■ Task directions ■
Using the listing below, retype exactly the lines starting at the one with "Task: Click the '4 min read' label" and ending at the one with "has width=767, height=508.", and include both.

──────── Data for the task

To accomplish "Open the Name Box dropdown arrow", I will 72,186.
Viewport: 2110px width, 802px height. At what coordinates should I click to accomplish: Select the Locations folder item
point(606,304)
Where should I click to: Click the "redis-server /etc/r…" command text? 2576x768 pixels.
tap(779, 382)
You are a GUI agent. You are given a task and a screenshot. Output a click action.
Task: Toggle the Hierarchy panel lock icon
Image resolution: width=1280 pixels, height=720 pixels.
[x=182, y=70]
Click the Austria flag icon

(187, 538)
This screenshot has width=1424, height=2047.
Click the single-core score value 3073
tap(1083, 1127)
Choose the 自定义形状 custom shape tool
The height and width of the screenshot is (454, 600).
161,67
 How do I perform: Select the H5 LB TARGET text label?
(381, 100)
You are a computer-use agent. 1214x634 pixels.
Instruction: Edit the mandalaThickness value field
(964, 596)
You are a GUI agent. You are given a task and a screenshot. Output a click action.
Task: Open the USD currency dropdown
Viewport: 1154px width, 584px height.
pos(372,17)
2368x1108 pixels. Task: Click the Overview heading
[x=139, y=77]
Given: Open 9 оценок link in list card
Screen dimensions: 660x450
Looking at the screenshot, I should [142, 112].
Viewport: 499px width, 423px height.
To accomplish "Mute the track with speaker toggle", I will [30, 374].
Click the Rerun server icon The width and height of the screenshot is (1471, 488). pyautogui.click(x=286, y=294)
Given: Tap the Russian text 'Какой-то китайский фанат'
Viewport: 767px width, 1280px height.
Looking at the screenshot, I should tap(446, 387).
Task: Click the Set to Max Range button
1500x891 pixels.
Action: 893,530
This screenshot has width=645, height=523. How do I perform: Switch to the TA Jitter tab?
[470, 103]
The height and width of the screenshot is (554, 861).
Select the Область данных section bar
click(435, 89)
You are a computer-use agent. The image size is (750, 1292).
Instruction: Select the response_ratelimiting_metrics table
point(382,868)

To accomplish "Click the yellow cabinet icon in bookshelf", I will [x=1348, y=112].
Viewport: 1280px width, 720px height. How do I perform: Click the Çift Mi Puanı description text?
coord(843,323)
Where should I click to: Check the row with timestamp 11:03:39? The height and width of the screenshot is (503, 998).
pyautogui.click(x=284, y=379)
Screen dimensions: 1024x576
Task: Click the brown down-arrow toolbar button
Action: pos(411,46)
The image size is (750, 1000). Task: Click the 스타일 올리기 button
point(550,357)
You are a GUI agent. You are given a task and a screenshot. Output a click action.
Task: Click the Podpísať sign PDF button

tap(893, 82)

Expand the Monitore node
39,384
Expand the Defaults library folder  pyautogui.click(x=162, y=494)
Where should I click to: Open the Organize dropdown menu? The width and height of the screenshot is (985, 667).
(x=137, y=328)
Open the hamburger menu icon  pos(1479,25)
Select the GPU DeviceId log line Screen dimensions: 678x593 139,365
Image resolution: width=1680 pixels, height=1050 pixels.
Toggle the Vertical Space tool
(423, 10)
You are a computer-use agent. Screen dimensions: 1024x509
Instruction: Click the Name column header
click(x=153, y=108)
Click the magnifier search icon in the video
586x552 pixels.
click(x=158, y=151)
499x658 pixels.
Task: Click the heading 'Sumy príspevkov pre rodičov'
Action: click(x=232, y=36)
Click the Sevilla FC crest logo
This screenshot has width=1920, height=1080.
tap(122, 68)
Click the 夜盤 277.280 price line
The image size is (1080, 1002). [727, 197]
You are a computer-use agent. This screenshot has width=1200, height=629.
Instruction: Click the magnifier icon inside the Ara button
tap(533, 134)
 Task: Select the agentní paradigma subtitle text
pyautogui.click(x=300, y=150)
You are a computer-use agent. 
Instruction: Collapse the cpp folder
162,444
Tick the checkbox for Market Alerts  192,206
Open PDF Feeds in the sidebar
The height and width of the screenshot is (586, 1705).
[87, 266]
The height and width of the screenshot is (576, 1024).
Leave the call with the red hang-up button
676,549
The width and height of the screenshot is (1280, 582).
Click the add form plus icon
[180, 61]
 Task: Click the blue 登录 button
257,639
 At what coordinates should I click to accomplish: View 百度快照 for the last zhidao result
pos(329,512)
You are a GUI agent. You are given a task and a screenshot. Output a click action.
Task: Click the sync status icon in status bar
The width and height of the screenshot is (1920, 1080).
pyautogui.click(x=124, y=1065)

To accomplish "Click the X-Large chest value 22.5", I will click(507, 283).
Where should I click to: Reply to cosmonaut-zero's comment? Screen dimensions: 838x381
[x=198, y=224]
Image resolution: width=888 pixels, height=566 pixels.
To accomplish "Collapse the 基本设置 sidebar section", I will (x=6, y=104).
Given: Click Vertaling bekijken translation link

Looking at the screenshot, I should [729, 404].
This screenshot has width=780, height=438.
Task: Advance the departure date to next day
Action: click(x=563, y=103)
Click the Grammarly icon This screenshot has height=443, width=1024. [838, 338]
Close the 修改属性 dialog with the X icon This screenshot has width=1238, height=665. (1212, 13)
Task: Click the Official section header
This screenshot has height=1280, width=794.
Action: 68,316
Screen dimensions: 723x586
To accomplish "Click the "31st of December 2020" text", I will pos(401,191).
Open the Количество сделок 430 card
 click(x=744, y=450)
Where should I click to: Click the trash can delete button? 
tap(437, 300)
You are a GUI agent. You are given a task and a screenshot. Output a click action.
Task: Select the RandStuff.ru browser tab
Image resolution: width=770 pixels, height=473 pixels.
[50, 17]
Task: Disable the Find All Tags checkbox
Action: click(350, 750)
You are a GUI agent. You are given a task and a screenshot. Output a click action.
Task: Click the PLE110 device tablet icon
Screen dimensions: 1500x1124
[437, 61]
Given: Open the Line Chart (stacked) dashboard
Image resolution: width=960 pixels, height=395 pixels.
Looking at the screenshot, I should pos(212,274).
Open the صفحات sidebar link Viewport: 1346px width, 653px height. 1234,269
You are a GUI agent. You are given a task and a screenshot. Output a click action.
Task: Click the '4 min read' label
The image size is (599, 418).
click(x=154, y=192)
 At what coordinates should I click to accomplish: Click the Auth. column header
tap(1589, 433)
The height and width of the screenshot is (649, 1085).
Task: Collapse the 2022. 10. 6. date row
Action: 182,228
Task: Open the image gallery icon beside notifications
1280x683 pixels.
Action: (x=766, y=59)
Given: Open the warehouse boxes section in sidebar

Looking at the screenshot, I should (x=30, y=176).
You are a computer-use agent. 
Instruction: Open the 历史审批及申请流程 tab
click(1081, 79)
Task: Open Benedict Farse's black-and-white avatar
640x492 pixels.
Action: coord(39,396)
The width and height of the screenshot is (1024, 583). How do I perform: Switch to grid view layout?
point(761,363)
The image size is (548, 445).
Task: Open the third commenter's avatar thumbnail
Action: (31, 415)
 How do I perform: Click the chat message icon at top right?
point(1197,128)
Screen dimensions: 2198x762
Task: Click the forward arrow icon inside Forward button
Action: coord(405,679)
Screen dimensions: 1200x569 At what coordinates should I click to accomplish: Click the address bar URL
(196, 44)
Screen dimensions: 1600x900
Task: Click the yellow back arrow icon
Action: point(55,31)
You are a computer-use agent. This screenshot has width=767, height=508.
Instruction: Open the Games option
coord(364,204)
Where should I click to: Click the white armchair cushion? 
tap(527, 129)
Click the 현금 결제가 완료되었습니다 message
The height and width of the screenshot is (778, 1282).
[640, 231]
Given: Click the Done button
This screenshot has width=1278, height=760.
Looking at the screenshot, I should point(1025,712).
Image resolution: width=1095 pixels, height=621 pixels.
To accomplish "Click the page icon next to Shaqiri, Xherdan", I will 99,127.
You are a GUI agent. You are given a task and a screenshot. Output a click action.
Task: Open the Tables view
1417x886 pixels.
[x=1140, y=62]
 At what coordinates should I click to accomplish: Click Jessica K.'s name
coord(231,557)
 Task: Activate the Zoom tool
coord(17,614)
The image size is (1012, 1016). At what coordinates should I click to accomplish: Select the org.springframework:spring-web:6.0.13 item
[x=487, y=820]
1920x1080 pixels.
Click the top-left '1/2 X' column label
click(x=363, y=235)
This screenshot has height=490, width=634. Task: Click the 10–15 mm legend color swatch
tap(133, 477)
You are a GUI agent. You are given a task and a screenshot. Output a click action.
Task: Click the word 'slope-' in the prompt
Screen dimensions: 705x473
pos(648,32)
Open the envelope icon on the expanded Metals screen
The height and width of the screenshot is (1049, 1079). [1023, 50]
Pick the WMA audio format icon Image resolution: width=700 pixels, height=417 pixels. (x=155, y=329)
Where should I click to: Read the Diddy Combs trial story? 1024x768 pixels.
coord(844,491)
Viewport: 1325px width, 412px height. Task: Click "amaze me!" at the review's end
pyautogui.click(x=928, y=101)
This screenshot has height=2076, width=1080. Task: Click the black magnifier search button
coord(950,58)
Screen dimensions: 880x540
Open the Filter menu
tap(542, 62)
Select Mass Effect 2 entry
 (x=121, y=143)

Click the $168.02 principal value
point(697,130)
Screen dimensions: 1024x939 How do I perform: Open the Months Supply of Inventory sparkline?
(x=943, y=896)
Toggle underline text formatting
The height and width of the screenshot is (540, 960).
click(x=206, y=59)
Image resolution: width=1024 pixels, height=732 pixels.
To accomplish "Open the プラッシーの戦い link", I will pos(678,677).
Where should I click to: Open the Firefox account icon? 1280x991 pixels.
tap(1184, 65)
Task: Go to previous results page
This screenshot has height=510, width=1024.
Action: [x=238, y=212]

────────────────

■ Written answer ■
Task: Click the '4 min read' label
The image size is (599, 418).
click(x=154, y=192)
 At what coordinates should I click to accomplish: Click the Auth. column header
tap(1589, 433)
The height and width of the screenshot is (649, 1085).
Task: Collapse the 2022. 10. 6. date row
Action: 182,228
Task: Open the image gallery icon beside notifications
1280x683 pixels.
Action: (x=766, y=59)
Given: Open the warehouse boxes section in sidebar

Looking at the screenshot, I should (x=30, y=176).
You are a computer-use agent. 
Instruction: Open the 历史审批及申请流程 tab
click(1081, 79)
Task: Open Benedict Farse's black-and-white avatar
640x492 pixels.
Action: coord(39,396)
The width and height of the screenshot is (1024, 583). How do I perform: Switch to grid view layout?
point(761,363)
The image size is (548, 445).
Task: Open the third commenter's avatar thumbnail
Action: (31, 415)
 How do I perform: Click the chat message icon at top right?
point(1197,128)
Screen dimensions: 2198x762
Task: Click the forward arrow icon inside Forward button
Action: coord(405,679)
Screen dimensions: 1200x569 At what coordinates should I click to accomplish: Click the address bar URL
(196, 44)
Screen dimensions: 1600x900
Task: Click the yellow back arrow icon
Action: point(55,31)
You are a computer-use agent. This screenshot has width=767, height=508.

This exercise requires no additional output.